Reproduce, word for word, the entire passage on AI hype that appears below.

Document segment Block Start

The AI craze is like the dot.com bubble, it is going to fizzle and return normal level. The hype right now is crazy however you have to see who is pushing the hype, which is business people, politicians, and celebrities. Oddly enough you do not see this craze on the science front. If you happen to read Science, Nature, PNAS and so on there are simply not that many articles on AI. Sure there are a few and some people incorporate elements in some studies which they have been doing for about 10 or more years but the amount of public hype versus actual scientific hype is huge which is a sure giveaway that this is a bubble. Go to any science conference in a major field and look at the talks and what people are excited by and you find that AI or AI methods are not nearly as prevalent as the media hype would imply. By the way people have been using computers, neural networks and leaning models for 30 years or more now. A lot of the methods are not that new, or just standard progress one would expect with faster computers. I suspect LANL/LLNL and DOE is just jumping on a band wagon late in the game.

It is open question right now about just how important AI will be to science in general. It looks like it can well work for certain fields, but
in some cases is simply not that much better than other methods or even worse. Also for many scientific issues AI currently cannot offer much of anything, perhaps it can in the future but those a pretty big leaps.

Document segment Block End
Material supplied Block Start

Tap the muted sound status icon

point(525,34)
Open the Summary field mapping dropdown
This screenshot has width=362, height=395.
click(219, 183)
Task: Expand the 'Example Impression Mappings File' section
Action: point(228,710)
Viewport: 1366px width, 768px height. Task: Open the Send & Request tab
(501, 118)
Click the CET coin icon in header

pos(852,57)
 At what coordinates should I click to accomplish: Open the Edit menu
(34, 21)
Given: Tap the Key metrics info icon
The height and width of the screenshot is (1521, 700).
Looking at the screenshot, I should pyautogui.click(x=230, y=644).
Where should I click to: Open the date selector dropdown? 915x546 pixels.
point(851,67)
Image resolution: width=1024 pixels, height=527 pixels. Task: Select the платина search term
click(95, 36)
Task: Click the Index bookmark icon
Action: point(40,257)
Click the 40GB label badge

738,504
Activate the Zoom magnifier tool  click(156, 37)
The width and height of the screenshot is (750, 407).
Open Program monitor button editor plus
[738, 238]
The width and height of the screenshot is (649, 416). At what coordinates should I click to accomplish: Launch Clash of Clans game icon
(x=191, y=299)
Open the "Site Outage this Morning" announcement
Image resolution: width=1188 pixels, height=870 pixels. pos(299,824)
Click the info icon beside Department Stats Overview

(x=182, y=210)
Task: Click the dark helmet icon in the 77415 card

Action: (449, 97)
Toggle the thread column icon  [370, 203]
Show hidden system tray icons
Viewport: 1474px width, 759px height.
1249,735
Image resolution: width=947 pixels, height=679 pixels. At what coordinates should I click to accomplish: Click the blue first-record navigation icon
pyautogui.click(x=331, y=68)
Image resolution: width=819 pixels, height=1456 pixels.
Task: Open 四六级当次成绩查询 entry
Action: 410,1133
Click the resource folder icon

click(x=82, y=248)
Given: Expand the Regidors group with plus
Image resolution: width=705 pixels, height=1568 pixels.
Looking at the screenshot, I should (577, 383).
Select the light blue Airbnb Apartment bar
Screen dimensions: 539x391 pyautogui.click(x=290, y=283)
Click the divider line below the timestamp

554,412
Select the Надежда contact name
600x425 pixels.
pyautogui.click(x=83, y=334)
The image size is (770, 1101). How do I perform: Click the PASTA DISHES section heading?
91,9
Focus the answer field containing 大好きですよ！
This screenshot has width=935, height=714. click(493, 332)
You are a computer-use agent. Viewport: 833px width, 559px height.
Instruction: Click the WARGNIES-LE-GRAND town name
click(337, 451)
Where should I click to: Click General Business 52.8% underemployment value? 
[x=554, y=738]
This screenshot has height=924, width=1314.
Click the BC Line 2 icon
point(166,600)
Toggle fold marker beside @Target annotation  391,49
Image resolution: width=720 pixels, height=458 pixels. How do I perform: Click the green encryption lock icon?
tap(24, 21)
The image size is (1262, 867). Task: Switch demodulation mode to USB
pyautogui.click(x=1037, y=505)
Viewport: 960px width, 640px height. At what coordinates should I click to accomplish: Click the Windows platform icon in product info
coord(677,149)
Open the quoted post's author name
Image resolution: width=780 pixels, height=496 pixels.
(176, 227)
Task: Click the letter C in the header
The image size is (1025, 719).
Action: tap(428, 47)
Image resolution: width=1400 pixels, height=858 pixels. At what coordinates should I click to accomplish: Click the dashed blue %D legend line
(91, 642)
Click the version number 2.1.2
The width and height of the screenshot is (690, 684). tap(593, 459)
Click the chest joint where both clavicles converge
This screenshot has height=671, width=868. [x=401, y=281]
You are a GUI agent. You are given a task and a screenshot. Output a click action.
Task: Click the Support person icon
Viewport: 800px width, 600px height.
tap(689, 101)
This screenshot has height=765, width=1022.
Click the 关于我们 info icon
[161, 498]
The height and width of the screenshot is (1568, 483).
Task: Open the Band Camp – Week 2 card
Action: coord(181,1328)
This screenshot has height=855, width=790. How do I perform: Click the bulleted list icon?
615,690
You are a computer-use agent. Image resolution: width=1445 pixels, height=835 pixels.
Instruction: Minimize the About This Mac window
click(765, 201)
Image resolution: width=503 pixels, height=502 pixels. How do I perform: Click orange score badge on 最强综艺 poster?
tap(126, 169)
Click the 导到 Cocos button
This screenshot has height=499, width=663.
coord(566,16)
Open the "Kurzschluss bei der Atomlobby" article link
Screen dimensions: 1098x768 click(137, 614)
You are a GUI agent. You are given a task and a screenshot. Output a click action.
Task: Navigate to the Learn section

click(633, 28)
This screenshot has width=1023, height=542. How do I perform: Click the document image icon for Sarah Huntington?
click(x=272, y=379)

Material supplied Block End

**Task solution**
The AI craze is like the dot.com bubble, it is going to fizzle and return normal level. The hype right now is crazy however you have to see who is pushing the hype, which is business people, politicians, and celebrities. Oddly enough you do not see this craze on the science front. If you happen to read Science, Nature, PNAS and so on there are simply not that many articles on AI. Sure there are a few and some people incorporate elements in some studies which they have been doing for about 10 or more years but the amount of public hype versus actual scientific hype is huge which is a sure giveaway that this is a bubble. Go to any science conference in a major field and look at the talks and what people are excited by and you find that AI or AI methods are not nearly as prevalent as the media hype would imply. By the way people have been using computers, neural networks and leaning models for 30 years or more now. A lot of the methods are not that new, or just standard progress one would expect with faster computers. I suspect LANL/LLNL and DOE is just jumping on a band wagon late in the game.

It is open question right now about just how important AI will be to science in general. It looks like it can well work for certain fields, but
in some cases is simply not that much better than other methods or even worse. Also for many scientific issues AI currently cannot offer much of anything, perhaps it can in the future but those a pretty big leaps.